Ce film est présenté en Séance Spéciale au Festival de Cannes 2025 en hommage à Pierre Richard.
L’homme qui a vu l’ours qui a vu l’homme marque le grand retour à la réalisation de Pierre Richard. Ce dernier n’avait pas réalisé de film depuis 1997 et la sortie de Droit dans le mur.
Ce sont les habitants d’un village du Sud de la France, Gruissan (Aude), et dans lequel vit Pierre Richard depuis plus de quarante ans, qui ont été les sources d’inspiration de ce dernier pour le film. Il y a notamment eu son boucher fan de Johnny Hallyday, son garagiste qui fut ex-voleur et ancien perceur de coffres forts ou encore un patron de restaurant qui ingurgitait des côtelettes d’agneau par douzaines en chantant du Caruso à pleine voix.

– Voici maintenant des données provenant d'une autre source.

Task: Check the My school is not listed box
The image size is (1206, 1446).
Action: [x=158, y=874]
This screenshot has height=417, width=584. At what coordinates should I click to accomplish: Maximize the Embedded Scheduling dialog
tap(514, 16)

Ce n’est pas un hasard si Pierre Richard a choisi de faire figurer un ours dans son film. En effet, l’un d’entre eux s’était échappé du zoo de Sigean, à trente kilomètres de son domicile. À cette époque, l’acteur et réalisateur n’était pas chez lui mais en Sibérie. Un jour, en allumant la télévision et en regardant France 24, il a constaté en regardant un reportage que l’animal en question s’était retrouvé sur son terrain ! Les autorités ont mis une dizaine de jours à attraper l’ours qui s’était caché dans une grotte.
Le film a été intégralement tourné à Gruissan, dans l’Aude, du 23 septembre au 8 novembre 2024.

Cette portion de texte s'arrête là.